Some Central students would say otherwise. 

Although Central is taking precautions to prevent the spread of the virus — such as social distancing, mask-wearing and sanitizing between classes — students and staff are still being infected one by one. 

Hana Rose North

Senior Joelle Pfannenstiel said she contracted “a pretty bad case” of COVID from a co-worker. She had most of the known symptoms: nausea, aches and pains, dry cough, chest discomfort and lost sense of smell and taste. 

“I was almost hospitalized because I couldn’t get enough oxygen to my feet,” Pfannenstiel said.

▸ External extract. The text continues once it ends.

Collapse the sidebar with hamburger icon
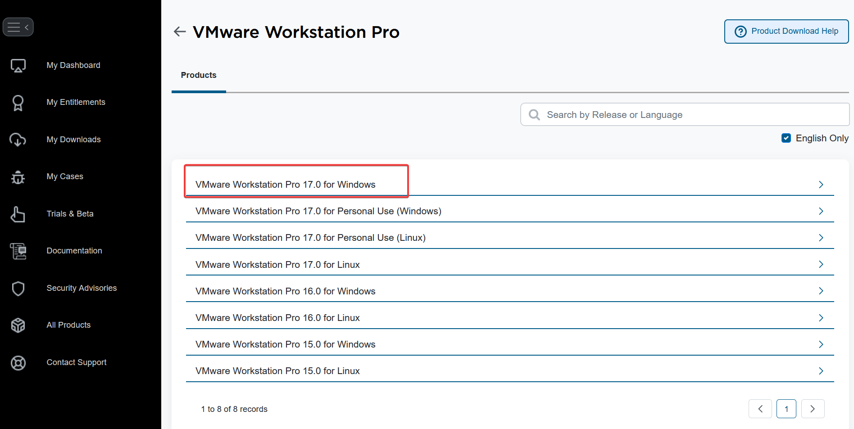pyautogui.click(x=18, y=27)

Unlike Pfannenstiel, senior Anne Shadwick had no idea how she got COVID-19. 

“I found out I had COVID when I lost my sense of taste and smell, along with many other symptoms,” Shadwick said. 

As soon as they both found out, they went into isolation. Although Pfannenstiel and Shadwick were quarantined, they were worried about spreading the disease to their friends and family. Shadwick had more luck than Pfannenstiel. 

“I held a lot of guilt because I was in a play, Antigone, and because of my involvement, I ended up quarantining the whole cast and crew.” Pfannenstiel said.

Everyone involved took the necessary measures after they found out about her positive test results. 

“I felt appreciated because the theater department didn’t hold any resentment towards me,” Pfannenstiel said. 

This disease is not only detrimental to one’s physical health, but also to one’s mental health. COVID-19 definitely took a mental toll on both seniors. 

“It was really hard to be isolated all alone for such a long time,” Shadwick said. “Getting out of my normal routine was very difficult.”

Few can say that they’ve gone to school in a pandemic let alone being quarantined while doing online school. They both said they were distracted and had zero motivation to complete their school work. 

“I could barely think,” Pfannenstiel said. “It’s almost like my brain turned into mush.”

Shadwick said that her teachers were flexible. 

“The first couple days of school were difficult because of the fatigue,” she said, “but my teachers were very understanding.”

Art teacher Mrs. Dykes was infected with the virus as well, causing her to have to teach from home.

“It wasn’t exactly the easiest way to teach the potters about wheel and clay,” Dykes said. 

Yet she said there were some positive aspects to teaching online.

 “I adapted well to teaching and communicating with my students remotely and didn’t skip a beat,” Dykes said. 

In contrast to the president’s comment about young people’s susceptibility to COVID, Shadwick said everyone from all ages should be taking the pandemic seriously.

“All the hospitalizations and deaths are not something to take lightly,” Shadwick said. “Everyone who is partying or refusing to wear a mask at this time needs to understand that this isn’t a joke and it shouldn’t simply be dismissed.”